-- Page text start --

Im leaning towards the boy! I'll let you know next week


----------



## KristinEnn (Oct 2, 2008)

I say go for the boy. He is just adorable!


----------



## doggiedad (Dec 2, 2007)

good luck with the new pup. get a blk&red pup.


----------



## FredD (Jul 5, 2009)

Hard choice, both good looking.


----------



## Cassidy's Mom (Mar 30, 2003)

The boy is a longcoat, so I'd obviously be partial to him, all things being equal.







But what about their temperament - has the breeder told you anything more about them? That should be the deciding factor, but if they are similar and in temperament and would both be suitable for what you're looking for in a puppy, I'd take the coatie!!!


----------



## Twenty 2 Life (May 1, 2009)

> Originally Posted By: Cassidys MomThe boy is a longcoat, so I'd obviously be partial to him, all things being equal.
> 
> 
> 
> ...


From what I know so far is this.

The girl is the runt of the litter. She is very adventurous and was the first out of the whelping box. Even after they modifed it she was still scaling it like it was nothing. She runs around the whelping box now biting and rough housing all the other puppies. She is more interested in petting than eating, maybe that is why she is not as big.

The boy is a brute. He is the largest puppy and has a very large head on him. He loves his food but loves his petting too. He was the second or third out of the whelping box. He bullies some of the other puppies.

I'll get more info soon








Here are a few more pics of the boy!


----------



## caview (Jun 30, 2008)

I'm in love with this boy!! What a looker and a personality!

Tanya


----------



## Samba (Apr 23, 2001)

Ahhh, look at him go! Big head and nice shoulder. I don't think he is a coat, plushy maybe.


----------



## Twenty 2 Life (May 1, 2009)

> Originally Posted By: SambaAhhh, look at him go! Big head and nice shoulder. I don't think he is a coat, plushy maybe.


I dont think so either. I talked to the breeder about it and she doesnt think so. The plushyness should just go away once the adult hair starts to come in. Achilles was the same way around this age. It all went away so fast, lol.


----------



## Twenty 2 Life (May 1, 2009)

I have decided on going with the boy!







Here is at 6 weeks! I dont know how im supposed to wait 2 more weeks


----------



## Jason L (Mar 20, 2009)

If there is a look that screams "Watch out, world! Here I come", his is it.

Congrats and ... good luck









What are you going to name him?


----------



## Twenty 2 Life (May 1, 2009)

> Originally Posted By: Jason LinIf there is a look that screams "Watch out, world! Here I come", his is it.
> 
> Congrats and ... good luck
> 
> ...


Im not even positive yet, im flip flopping between a few right now!!!


----------



## Jason L (Mar 20, 2009)

Well, but I just have to say those pictures crack me up. He looks like he is charging into battle, braveheart style.


----------



## george1990 (Nov 24, 2008)

That's what I was thinking. He walks so... determined and with intent haha.


----------



## Twenty 2 Life (May 1, 2009)

-- Page text end --
-- Dataset entries start --

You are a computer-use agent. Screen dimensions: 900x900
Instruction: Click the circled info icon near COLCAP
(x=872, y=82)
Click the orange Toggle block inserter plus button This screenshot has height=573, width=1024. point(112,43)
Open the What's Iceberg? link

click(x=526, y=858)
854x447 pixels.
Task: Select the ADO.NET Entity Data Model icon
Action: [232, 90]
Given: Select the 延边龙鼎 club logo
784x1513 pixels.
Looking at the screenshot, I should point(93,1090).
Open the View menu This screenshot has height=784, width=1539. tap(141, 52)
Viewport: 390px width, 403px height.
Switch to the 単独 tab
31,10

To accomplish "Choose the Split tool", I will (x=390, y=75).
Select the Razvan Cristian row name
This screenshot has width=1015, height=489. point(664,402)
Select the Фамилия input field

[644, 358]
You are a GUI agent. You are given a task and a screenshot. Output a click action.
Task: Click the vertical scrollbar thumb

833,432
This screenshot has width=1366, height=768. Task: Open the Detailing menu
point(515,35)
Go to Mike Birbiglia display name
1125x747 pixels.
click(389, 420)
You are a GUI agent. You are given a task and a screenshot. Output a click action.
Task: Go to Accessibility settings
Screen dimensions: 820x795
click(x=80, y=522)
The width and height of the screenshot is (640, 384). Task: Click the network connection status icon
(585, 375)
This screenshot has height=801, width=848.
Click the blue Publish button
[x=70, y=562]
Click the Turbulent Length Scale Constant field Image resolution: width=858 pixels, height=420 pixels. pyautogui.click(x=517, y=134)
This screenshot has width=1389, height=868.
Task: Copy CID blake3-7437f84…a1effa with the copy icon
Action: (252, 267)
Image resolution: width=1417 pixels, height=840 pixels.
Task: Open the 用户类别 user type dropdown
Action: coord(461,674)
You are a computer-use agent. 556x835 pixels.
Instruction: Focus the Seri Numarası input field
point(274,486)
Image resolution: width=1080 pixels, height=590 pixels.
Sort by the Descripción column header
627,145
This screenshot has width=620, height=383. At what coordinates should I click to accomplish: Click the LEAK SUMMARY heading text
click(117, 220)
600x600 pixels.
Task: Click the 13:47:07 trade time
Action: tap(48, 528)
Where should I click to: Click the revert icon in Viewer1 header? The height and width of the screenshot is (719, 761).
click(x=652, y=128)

-- Dataset entries end --

_Challenges_
1. Sum up the puppy thread in two sentences.
2. Copy everything in the puppy thread from "Well, but I" down to "with intent haha.".
The data is separate material and has nothing to do with the puppy thread.

_Solutions for each task_
1. A poster choosing between a boy and a girl puppy from the same litter gets advice from forum members: one says temperament should decide, and another thinks the boy may be plushy rather than a longcoat. After sharing that the girl is the adventurous runt and the boy is the largest pup, the poster picks the boy, who is six weeks old with two more weeks to wait, and hasn't settled on a name yet.

2.
Well, but I just have to say those pictures crack me up. He looks like he is charging into battle, braveheart style.


----------



## george1990 (Nov 24, 2008)

That's what I was thinking. He walks so... determined and with intent haha.